Many of our public figures believe in a special relationship between Israel and the United States. I don’t think many would argue that includes a Congressional leader’s prerogative to make policy commitments to the Israeli Prime Minister–not the least when the President has asked Netanyahu to suspend settlement construction in East Jerusalem for 90 days to clear the air for further negotiations with the Palestinian Authority. Cantor has just expressed to Netanyahu in no uncertain terms that, if he should run out the clock without striking any further agreement with President Abbas, he could count on the Republicans in the House to “serve as a check on the Administration,” that being his ability to use aid or diplomatic leverage to keep Israel engaged in talks–the sort of pressure that could actually give Netanyahu political cover to commit to an agreement. Does that sound like a felony to me? Why yes, actually, it does.

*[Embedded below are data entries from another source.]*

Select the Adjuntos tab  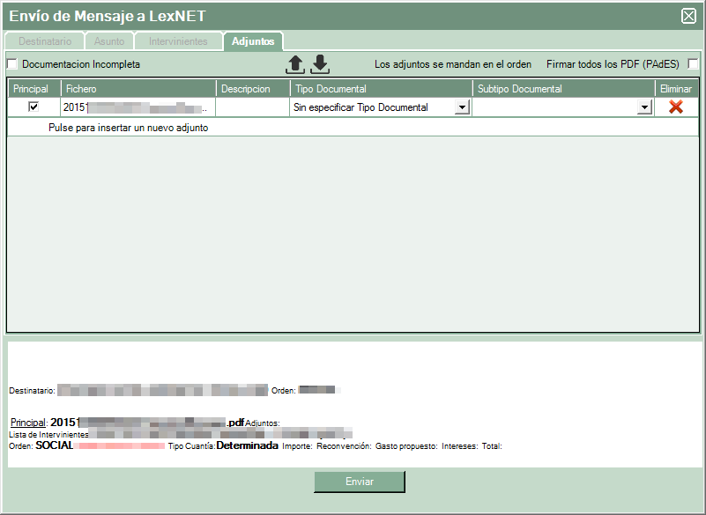(x=252, y=41)
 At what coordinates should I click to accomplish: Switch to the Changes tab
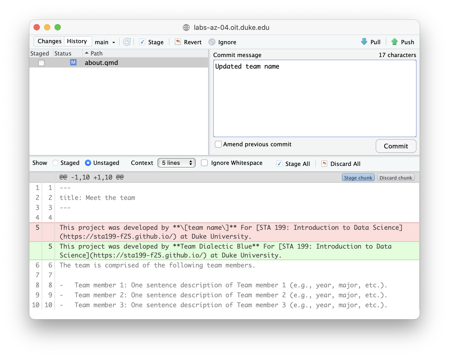point(50,41)

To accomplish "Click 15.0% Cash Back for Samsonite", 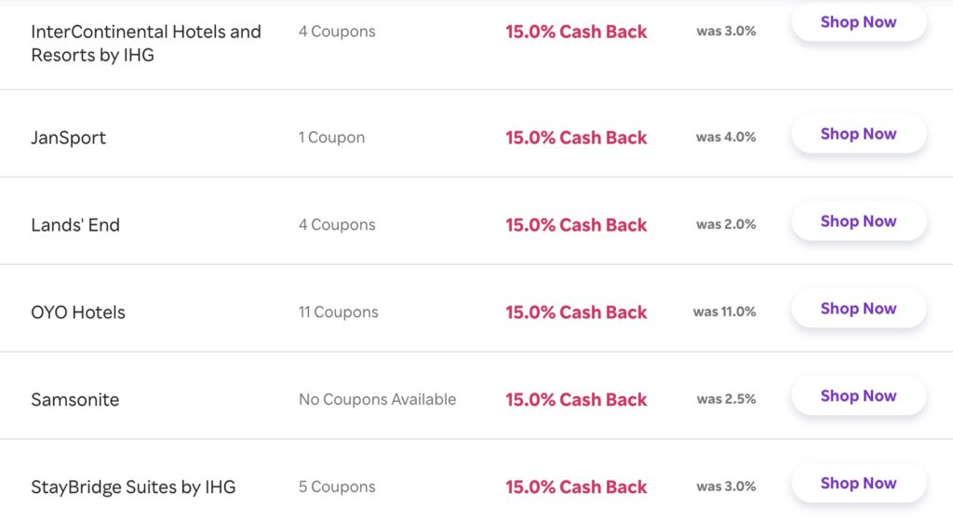I will pos(576,400).
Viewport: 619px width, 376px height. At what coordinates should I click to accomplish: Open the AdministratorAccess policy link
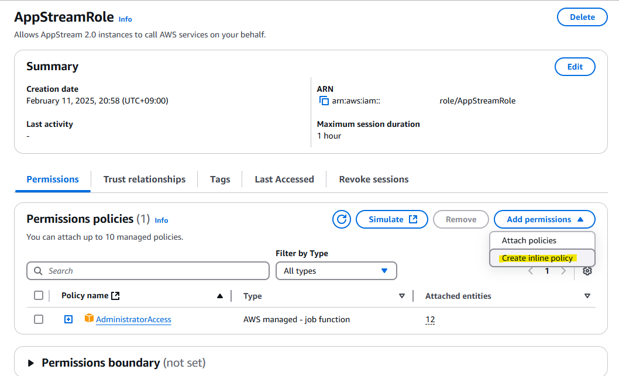tap(133, 319)
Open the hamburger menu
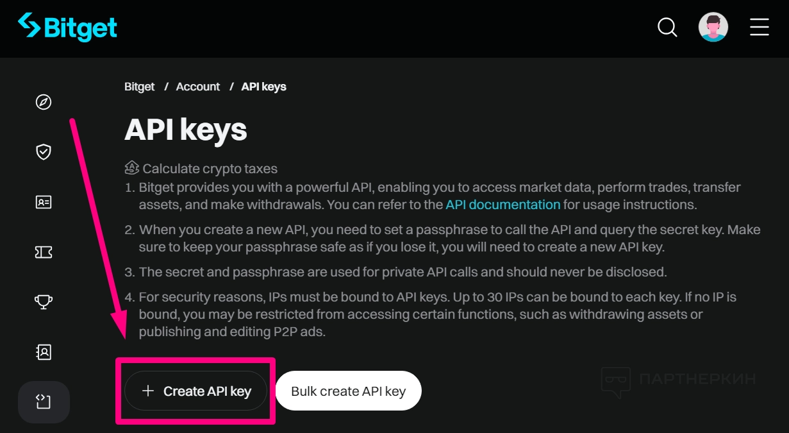The height and width of the screenshot is (433, 789). click(x=760, y=28)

So far, this is just another glass raised to a point already made, with added emphasis on the point that Cantor’s unnecessary partisan intervention could actually have an active role in undermining the Israeli-Palestinian peace process, which warrants a serious look at prosecution. The Liberal Ironist would like to add, however, that this point is not made out of partisanship but commitment to the integrity of US foreign policy, solely. I was equally unhappy with Speaker Pelosi’s visit to Syria back in 2007. I liked the idea of exploring the possibility of improved relations with Syria (and found Cantor’s invective for “legitimizing” and “emboldening” a “a ruthless thug” granting “unyielding support for terrorism” a bit hypocritical, considering good US relations with several other governments in the region). That said, foreign policy is the rightful prerogative of the Executive Branch except insofar as Congress has to take legal or financial consequences of policy, or that the Senate has to ratify treaties or appointments. The interpretation and Constitutional legitimation of the law, for that matter, is the rightful prerogative of the Judicial Branch. Matters such as foreign policy and the law were intended to be, can be and should be free from ordinary politics. Speaker Pelosi stepped out of bounds in April 2007, and soon-to-be Majority Leader Cantor just did the same in last Wednesday’s meeting with Netanyahu. This time, it may have consequences for millions of Israelis and Palestinians. I’m not naive to say that they both should have put their country first; I think it’s naive to say otherwise. Normally, partisanship is one’s right as an American, but Cantor’s too-friendly gesture should lead to round condemnation at least.